TrustFlow

There appears to be a meme going around LJ of using TrustFlow to calculate a set of people who are close to your own LJ, in that one can get from your LJ to theirs by many short paths of friend links. These people would then be candidates to be added to your friend list.

Here's a description of their algorithm. The general idea is to flow units of "trust" from a single source (your LJ) through the digraph of friend links; these units accumulate at nodes until some node reaches its capacity, at which point the flow into that node is diverted back out to other links. The time at which a node reaches its capacity is then a measure of how near it is to the source.

The rest is speculation on my part, trying to interpret the details of this algorithm in a way that makes sense to me. The description states that (1) each node sends flow equally out among eligible edges, and (2) when a cul-de-sac is detected, consisting of a subgraph with incoming edges but no outgoing edges and in which all vertices have reached capacity, no more flow is sent into that subgraph. So we have a set of equations:

For the source, the flow in is 1 plus the sum of incoming edge flows.
For other nodes, the flow in equals the sum of incoming edge flows.
For each node, the flow out equals the sum of outgoing edge flows.
For each node that has not reached capacity, flow out equals zero.
For each node that has reached capacity, flow in equals flow out (Kirkhoff's Law).
For each node, the flow out on any two non-cul-de-sac outgoing edges is equal.

If we describe the system by unknowns, one for the amount of flow out of each filled node, Kirchhoff's Law gives us n linear equations in n unknowns which we can solve to determine the flow amounts everywhere.
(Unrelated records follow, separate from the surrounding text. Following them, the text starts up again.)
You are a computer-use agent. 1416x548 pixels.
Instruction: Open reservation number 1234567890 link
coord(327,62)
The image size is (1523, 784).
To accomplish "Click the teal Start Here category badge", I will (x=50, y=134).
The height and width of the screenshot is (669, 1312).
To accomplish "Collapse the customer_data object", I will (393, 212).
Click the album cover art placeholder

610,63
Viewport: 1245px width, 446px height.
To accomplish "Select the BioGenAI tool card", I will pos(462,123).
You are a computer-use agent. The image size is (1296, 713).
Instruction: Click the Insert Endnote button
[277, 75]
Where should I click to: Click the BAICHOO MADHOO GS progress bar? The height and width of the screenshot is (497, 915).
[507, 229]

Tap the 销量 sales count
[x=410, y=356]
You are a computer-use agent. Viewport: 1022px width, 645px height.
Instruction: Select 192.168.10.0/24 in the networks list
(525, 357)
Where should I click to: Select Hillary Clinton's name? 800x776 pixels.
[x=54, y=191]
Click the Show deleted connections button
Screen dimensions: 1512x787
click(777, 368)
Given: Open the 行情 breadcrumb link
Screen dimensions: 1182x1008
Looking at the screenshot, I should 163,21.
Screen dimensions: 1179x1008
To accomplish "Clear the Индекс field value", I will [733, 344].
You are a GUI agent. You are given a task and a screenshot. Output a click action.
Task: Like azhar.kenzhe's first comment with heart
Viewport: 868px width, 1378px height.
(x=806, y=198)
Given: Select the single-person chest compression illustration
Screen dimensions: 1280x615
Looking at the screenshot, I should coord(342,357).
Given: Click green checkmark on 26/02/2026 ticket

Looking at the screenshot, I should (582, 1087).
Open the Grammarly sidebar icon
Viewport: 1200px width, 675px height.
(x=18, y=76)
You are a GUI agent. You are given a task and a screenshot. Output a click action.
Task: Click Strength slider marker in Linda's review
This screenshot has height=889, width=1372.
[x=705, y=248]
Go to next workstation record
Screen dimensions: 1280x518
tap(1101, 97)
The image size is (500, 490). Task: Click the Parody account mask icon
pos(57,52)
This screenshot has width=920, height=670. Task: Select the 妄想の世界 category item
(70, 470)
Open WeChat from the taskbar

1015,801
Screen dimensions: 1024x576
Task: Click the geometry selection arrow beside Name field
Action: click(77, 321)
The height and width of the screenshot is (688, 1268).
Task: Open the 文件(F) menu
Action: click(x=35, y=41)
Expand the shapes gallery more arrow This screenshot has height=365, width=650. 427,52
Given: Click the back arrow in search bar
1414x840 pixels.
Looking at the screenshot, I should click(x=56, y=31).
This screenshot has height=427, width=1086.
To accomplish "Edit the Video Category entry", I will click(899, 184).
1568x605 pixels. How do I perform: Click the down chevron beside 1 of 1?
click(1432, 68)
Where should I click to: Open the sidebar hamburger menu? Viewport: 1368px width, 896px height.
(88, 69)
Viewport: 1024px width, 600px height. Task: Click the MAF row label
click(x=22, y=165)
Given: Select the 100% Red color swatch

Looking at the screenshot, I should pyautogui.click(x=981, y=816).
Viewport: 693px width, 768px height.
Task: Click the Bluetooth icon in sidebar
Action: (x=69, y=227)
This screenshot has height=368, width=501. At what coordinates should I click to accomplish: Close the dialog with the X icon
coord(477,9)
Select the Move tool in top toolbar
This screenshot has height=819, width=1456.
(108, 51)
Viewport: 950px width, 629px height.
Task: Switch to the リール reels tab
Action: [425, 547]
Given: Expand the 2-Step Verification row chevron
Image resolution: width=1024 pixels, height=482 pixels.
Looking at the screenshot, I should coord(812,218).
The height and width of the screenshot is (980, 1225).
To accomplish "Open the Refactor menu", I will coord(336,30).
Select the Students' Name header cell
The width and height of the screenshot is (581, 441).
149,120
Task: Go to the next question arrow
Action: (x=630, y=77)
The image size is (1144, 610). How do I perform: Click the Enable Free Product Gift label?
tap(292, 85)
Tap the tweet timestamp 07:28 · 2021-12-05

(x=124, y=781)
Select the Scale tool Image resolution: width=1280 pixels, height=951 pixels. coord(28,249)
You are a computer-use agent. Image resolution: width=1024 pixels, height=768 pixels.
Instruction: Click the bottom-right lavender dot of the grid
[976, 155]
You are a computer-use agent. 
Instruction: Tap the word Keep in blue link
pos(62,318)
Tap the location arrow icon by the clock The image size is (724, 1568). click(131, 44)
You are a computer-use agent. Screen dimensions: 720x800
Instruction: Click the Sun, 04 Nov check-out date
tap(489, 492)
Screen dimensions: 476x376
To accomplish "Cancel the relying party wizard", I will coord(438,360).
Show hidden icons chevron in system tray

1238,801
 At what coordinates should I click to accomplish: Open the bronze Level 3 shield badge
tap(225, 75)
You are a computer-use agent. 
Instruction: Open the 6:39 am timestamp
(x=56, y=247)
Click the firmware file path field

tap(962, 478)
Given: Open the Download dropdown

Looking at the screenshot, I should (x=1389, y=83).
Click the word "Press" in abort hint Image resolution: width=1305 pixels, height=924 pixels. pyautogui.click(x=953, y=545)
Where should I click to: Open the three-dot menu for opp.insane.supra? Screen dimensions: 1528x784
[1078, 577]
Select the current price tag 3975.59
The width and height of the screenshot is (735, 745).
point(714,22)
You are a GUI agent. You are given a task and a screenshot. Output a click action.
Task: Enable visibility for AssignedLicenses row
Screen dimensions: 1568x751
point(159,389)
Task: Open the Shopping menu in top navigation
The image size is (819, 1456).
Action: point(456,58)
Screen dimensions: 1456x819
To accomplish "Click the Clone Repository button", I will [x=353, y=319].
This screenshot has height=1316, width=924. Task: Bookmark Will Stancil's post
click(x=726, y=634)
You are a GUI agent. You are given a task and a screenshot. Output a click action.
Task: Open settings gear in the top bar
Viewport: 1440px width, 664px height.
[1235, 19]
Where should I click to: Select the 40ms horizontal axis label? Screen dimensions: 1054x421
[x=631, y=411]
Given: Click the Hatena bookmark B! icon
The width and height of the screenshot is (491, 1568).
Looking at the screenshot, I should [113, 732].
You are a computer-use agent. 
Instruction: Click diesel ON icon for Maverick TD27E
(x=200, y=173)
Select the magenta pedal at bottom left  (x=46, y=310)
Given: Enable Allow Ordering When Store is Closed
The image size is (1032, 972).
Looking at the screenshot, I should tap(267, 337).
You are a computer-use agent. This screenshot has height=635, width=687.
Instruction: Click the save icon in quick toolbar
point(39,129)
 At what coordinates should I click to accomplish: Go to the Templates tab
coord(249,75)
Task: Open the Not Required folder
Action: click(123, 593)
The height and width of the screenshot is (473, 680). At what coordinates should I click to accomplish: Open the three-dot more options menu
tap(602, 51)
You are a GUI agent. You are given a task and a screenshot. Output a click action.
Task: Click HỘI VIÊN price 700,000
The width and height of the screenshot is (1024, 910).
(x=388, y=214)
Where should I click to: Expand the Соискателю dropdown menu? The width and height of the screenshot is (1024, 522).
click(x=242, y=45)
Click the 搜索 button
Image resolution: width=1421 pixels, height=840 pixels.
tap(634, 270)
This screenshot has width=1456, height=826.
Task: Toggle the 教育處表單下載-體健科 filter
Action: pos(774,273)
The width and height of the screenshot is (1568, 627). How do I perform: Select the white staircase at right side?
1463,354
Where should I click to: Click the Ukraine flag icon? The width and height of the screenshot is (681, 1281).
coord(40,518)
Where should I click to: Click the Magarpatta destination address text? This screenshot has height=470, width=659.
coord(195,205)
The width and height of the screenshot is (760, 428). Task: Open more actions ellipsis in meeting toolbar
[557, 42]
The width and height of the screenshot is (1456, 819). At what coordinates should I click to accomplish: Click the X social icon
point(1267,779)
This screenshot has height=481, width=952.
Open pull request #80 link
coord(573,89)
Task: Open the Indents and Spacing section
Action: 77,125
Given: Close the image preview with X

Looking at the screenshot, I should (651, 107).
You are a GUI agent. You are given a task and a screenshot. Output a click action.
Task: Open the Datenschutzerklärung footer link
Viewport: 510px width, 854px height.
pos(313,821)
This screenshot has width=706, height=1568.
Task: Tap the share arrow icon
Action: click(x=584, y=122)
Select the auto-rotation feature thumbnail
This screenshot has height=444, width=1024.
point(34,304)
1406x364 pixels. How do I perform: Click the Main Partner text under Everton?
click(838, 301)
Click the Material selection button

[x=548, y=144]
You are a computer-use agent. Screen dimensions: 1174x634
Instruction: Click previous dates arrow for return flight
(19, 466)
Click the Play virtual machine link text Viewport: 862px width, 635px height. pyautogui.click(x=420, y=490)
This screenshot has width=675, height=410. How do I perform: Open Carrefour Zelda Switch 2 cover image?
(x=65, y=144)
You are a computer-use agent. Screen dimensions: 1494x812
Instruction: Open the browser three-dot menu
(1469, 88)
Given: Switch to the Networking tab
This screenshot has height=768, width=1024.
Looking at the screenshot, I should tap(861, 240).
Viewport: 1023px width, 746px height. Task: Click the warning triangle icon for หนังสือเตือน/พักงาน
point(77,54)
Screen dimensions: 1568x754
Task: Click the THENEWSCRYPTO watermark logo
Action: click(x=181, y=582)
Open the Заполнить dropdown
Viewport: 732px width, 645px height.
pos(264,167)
One might wonder about the system of equations possibly being degenerate, but I think monotonicity (increasing flow somewhere can't cause it to decrease elsewhere) and conservation of flow (the total flow to uncapacitated nodes must equal the total flow into the source) guarantee a unique solution.

For example: if the source friends A and B, A and B friend each other, A friends the source and two outsiders, and B friends one outsider but not the source, then I calculate that (after two units of time when A and B reach capacity) we would have 7/11 units of trust flowing out of each edge from the source, 5/11 units of trust out of each edge from A, and 3/11 units of trust out of each edge from B.

Now I'm wondering what can be said about the worst case complexity of this problem. I imagine it would involve some dynamic graph data structures for keeping track of the flow amounts and detecting culs-de-sac, but beyond that I'm unsure what can be done.

Anyway, my results (the parenthesized numbers are distances; smaller=closer):

carlson (0 - 50)
9th_duchess, hockamock, phyto, jmpaolilli (50 - 100)
arvindn, ciphergoth, yonglidcs, yury_lifshits, ekabanov, iliada, ilja_l (100 - 150)
rweba, fancybred, janviere, nascent_theory, jwz, ionracas, scruffybeast, salilus, maradydd (300 - 350)
jnagal (350 - 400)
bookwright (400 - 450)
airuvande, lizah, virgi, jcreed, boythorn, pharmasee, popartagenda, tomster0, fractaltime, vrable, hierophant49, vraiment, archonsengine, katmerlin, thumbie, bearddevil, inferno0069, dclayh, copaseticz, solkanar512, cubetime, beeteater, envirobitch, snailprincess, cuddleslut314, magicpacket, cloudrider, istar, avani, 2gouda4u, martian687, zwilichkl, eharley, catbird, theonlyasd, caslab, metha, museoa, aimless_intent, ketanp, assfishalicious, agenthawkeye, nameisluka, blainr, calixstus, aarong, bleudot, vinny222, crackho, flunky76, ralphjunior (450 - 500)
cdtwigg, jernst, stulove, bramcohen, bhudson, haydensphere, marymcglo, rbas, susancalvin, nyulik, enochsmiles, robomancer, ioerror, missytas, lediva, kitty_tape, likh, nicertry, megea, shaifali, ameetn, yoshieekid, sboseiitk, ashleyruth, greenwanderer, immiscible, dawninheaven, hylaean, elisteran, turing, suku, arynash, persona (500 - 550)

Comments:

ciphergoth:
2006-04-03T10:02:37Z
No dynamic data structures, just standard numerical methods for eigenvector finding based on successive approximation.

11011110:
2006-04-03T15:25:19Z
Sure, I know that's how they're doing it now. What I meant was wondering whether it would be possible to use some data structures to prove something about worst case time bounds for an exact combinatorial algorithm. For one thing, the iterative eigenvector thing means they're spending linear time per iteration, so quadratic overall, and I was hoping for something better than that. For another, by using iterative methods rather than slower Gaussian elimination, their numbers are (in theory) only an approximation to the correct flow, though probably it's actually quite a good approximation.

ciphergoth:
2006-11-04T18:25:13Z
it appears to be a pretty good approximation. I searched a bit for eigenvector-finding algorithms, and it seems that iterative methods are the usual solution, so that's what I used. It could probably be optimized further by only iterating over the parts that have changed.